Turchin, juga berbicara tentang siklus 50 tahun yang jauh lebih pendek, yang sama merusaknya. Berdasarkan studinya tentang sejarah AS, Turchin memperkirakan pada tahun 2010 bahwa siklus pendek berikutnya akan terjadi pada tahun 2020 tetapi hal itu akan bertepatan dengan siklus yang lebih panjang yang menyebabkan kekacauan yang belum pernah terjadi sebelumnya.[11]

Miliarder pemilik dana lindung nilai, Ray Dalio, telah mengembangkan teori yang mirip dengan Turchin, yang dia sebut sebagai siklus utang panjang. Dari sudut pandang Dalio, siklus ini terjadi setiap 50 hingga 75 tahun dan menunjukkan empat fitur penting: “kemajuan dalam inovasi, elit politik yang sangat terpecah di dalam negeri, sangat sedikit kerja sama antarnegara di luar negeri, dan penantang yang meningkat.”
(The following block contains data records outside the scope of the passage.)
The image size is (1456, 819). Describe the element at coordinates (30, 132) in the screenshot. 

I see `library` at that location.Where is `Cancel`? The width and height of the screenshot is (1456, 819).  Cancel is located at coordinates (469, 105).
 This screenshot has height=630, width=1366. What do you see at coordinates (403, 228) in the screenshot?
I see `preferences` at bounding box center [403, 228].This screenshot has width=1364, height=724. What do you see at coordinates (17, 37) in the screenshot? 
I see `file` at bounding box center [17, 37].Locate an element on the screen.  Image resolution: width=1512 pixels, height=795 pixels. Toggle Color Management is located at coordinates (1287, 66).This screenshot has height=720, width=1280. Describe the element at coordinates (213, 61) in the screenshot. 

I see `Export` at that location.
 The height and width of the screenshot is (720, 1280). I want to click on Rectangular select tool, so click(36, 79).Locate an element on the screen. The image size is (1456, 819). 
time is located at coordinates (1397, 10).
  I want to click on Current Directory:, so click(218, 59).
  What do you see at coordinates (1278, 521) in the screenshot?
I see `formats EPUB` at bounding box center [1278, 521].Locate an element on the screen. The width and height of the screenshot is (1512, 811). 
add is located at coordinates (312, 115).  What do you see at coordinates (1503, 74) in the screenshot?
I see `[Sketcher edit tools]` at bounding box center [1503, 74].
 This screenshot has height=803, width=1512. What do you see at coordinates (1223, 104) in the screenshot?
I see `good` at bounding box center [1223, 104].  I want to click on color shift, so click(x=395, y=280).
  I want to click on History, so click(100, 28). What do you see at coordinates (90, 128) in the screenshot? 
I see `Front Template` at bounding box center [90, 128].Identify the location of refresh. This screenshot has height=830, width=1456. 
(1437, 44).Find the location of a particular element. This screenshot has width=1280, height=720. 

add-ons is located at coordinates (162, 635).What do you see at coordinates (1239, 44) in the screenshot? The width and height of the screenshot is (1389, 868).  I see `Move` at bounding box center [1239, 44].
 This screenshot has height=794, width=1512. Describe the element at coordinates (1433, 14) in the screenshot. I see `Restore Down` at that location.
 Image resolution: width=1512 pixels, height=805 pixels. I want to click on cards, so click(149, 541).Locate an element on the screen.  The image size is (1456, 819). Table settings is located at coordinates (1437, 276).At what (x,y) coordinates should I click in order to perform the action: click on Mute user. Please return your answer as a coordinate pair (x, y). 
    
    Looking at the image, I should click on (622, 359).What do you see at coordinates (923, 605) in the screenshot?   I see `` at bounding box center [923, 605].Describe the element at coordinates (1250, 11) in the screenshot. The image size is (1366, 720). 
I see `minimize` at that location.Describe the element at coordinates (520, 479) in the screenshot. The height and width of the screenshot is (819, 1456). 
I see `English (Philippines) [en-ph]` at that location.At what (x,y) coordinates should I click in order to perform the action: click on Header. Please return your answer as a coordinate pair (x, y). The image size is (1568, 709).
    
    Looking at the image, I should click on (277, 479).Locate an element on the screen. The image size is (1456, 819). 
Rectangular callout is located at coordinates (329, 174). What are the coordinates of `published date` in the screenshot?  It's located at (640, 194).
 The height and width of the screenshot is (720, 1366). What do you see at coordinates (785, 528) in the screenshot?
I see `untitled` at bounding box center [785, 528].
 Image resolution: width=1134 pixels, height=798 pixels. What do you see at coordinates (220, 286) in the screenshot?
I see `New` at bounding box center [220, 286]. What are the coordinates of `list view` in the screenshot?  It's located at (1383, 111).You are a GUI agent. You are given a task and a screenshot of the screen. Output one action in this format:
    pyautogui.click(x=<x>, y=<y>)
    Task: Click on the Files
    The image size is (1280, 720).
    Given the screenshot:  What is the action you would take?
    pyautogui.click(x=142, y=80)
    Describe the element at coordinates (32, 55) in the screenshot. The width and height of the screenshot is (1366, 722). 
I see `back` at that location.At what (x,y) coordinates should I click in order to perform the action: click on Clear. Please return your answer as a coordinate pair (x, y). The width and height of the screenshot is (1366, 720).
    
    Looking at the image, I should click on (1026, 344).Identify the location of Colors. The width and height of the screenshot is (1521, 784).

Siklus hutang panjang terakhir berakhir pada tahun 1945, setelah Depresi Hebat telah memprovokasi Jerman untuk menantang tatanan dunia Inggris. Inggris memenangkan perang, tetapi kehilangan posisi globalnya ke Amerika, yang membentuk tatanan politik dan ekonomi baru berdasarkan perjanjian Bretton Woods. Menurut Dalio, 2020 adalah akhir dari siklus utang yang panjang dan akan menghasilkan restrukturisasi radikal ekonomi dunia dengan China berada di puncak.[12, 13]

Puluhan tahun sebelum Turchin dan Dalio, Oswald Spengler pada tahun 1922 dengan berani meramalkan kematian peradaban Barat dan bersikeras bahwa Barat telah memasuki musim terakhirnya, yaitu musim dingin.

Berabad-abad sebelum para pemikir Barat mendukung teori untuk menjelaskan kelahiran dan kematian dinasti dan peradaban, Ibnu Khaldun pada abad ke-14 menggambarkan dalam Muqaddimahnya empat tahap siklus (pembentukan, pertumbuhan, penurunan, dan keruntuhan) yang menerangi kekuatan di balik kebangkitan dan kejatuhan dinasti dan peradaban. Ibnu Khaldun menyatakan siklus itu berulang setiap 120 tahun. Sejarawan Arnold Tonybee sangat terkesan dengan Muqaddimah Khaldun sehingga dia mengatakan “tidak diragukan lagi karya terbesar dari jenisnya”.[14]

Penjelasan lengkap dan penerapan teori-teori di atas berada di luar cakupan makalah ini. Namun, beberapa parameter seperti disfungsi politik, ketidaksetaraan kekayaan, dan munculnya penantang negara petahana akan digunakan secara longgar untuk mengevaluasi kemungkinan bergesernya Amerika dari urusan dunia internasional.